Task instructions: Copy the result of filtering the entries below for lines that include the string "Corumbá".

Given records: Begin

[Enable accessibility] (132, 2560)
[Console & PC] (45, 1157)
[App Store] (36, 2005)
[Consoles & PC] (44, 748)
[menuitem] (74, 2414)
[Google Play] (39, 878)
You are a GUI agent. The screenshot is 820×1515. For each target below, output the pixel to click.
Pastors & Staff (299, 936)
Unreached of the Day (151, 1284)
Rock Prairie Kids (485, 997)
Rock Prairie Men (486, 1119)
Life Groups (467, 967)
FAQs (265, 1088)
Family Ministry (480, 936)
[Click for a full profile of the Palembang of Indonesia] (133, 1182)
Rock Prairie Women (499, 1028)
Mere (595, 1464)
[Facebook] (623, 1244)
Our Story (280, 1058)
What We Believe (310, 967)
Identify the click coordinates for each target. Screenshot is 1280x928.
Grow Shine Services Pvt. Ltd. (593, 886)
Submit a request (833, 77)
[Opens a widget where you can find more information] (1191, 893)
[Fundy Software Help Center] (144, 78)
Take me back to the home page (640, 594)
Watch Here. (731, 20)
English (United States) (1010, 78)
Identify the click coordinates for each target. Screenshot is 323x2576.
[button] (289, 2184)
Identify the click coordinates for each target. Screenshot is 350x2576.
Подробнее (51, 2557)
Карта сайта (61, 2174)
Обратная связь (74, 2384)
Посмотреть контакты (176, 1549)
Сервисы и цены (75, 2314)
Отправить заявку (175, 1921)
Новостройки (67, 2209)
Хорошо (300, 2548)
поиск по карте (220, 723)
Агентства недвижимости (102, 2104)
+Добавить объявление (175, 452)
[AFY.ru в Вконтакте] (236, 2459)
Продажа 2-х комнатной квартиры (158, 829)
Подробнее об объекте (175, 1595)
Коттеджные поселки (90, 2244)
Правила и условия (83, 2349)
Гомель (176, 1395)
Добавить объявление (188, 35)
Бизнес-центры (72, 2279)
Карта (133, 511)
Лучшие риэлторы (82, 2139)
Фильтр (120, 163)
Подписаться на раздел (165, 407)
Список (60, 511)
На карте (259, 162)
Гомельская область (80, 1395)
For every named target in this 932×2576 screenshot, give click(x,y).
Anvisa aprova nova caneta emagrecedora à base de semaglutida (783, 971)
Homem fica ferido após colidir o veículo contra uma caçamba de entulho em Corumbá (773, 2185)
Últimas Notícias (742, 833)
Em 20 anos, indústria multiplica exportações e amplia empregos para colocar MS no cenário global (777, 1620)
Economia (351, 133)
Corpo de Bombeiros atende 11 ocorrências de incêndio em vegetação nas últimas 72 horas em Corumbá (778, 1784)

Given records: End

Answer below:
Homem fica ferido após colidir o veículo contra uma caçamba de entulho em Corumbá (773, 2185)
Corpo de Bombeiros atende 11 ocorrências de incêndio em vegetação nas últimas 72 horas em Corumbá (778, 1784)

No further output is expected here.